### Textabschnitt
Aber noch ist es offenbar zu früh für eine Trendwende. Die Begründungen für den derzeit zur Schau gestellten Börsenoptimismus sind durchaus gewichtig. Die sich ankündigende Rückkehr Chinas als Wachstumslokomotive der Weltkonjunktur, die sich aufhellende Konjunkturstimmung und die nachlassende Anspannung in der US-Haushalts- und Euro-Schuldenkrise sorgen für eine Fortsetzung des Aufwärtstrends. Außerdem seien die Bewertungen noch nicht hoch: Ein Kurs-Gewinn-Verhältnis von elf im Dax sei angesichts eines historischen Durchschnitts-KGVs von 15,5 noch günstig. Daher müsse der Dax gemessen an einer am historischen Wert orientierten fairen Bewertung eigentlich bei 10.780 Punkten stehen, argumentiert etwa das Handelsblatt. Schwellenländer wie Indonesien und Indien würden ebenso wie China weiter stark wachsen und insbesondere den international gut aufgestellten deutschen Konzernen zusätzlichen Schub geben. Ein Erreichen der 8000-Punkte-Marke ist demnach zum Greifen nah.

### Schriftliche Aufgaben
• A. Warum gelten die Dax-Bewertungen laut dem Textabschnitt über den Börsenoptimismus noch nicht als hoch? Antworte in ein bis drei Sätzen.
• B. Schreib den Textabschnitt über den Börsenoptimismus nach seinem letzten Satz weiter.

### Bereitgestelltes Material
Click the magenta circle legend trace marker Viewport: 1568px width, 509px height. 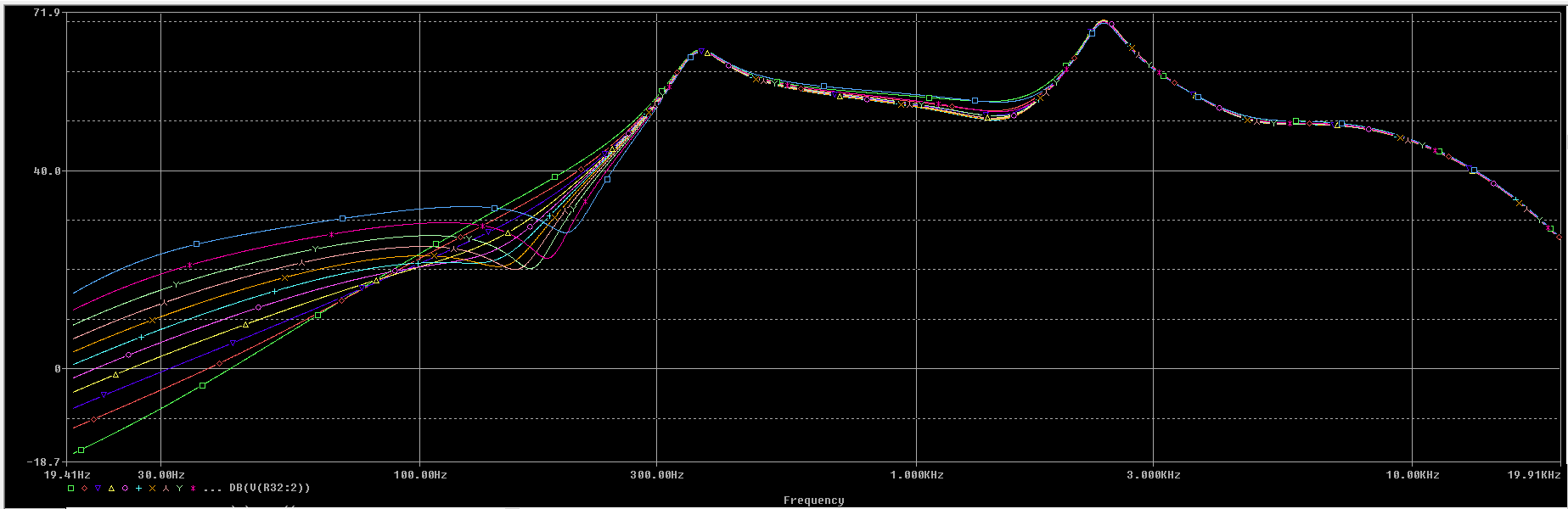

### Lösungen je Aufgabe
• A. Das Kurs-Gewinn-Verhältnis im Dax liegt bei elf, der historische Durchschnitt dagegen bei 15,5, deshalb gilt der Wert noch als günstig. Bei einer fairen Bewertung nach dem historischen Wert müsste der Dax laut Handelsblatt eigentlich bei 10.780 Punkten stehen.

• B.
Vorsichtiger Optimismus

Auch die Analysen von Cognitrend geben den Optimisten noch weiter Nahrung. „Noch sind wir weit von Euphorie entfernt“, konstatiert Sentiment-Experte Goldberg. „Die Anleger sind zwar überwiegend, aber nur vorsichtig optimistisch.“ Den Cognitrend-Daten zufolge rechnen etwa die Bullen im Markt im Mittel nur mit einem Anstieg des Dax bis auf 7910 Punkte, während die Bären Rückschläge bis auf 7400 Punkte erwarten. Der Optimismus ist also weniger stark ausgeprägt, als der Pessimismus. “Viele, die billig einsteigen wollten, kamen noch nicht zum Zuge. Sie zögern mit dem Einstieg, weil sie auf eine stärkere Kurskorrektur warten. Aber die Korrekturen waren moderat und die Pessimisten riskieren, dass ihnen die Kurse davonlaufen, wenn sie weiter warten. Dieses Risiko wird häufig unterschätzt“, so Goldberg. Die Kursverluste von zeitweise zwei Prozent im Dax unmittelbar nach der Italien-Wahl dürfte somit das Lager der Pessimisten wieder vergrößert haben und so den Boden für steigende Kurse bereiten.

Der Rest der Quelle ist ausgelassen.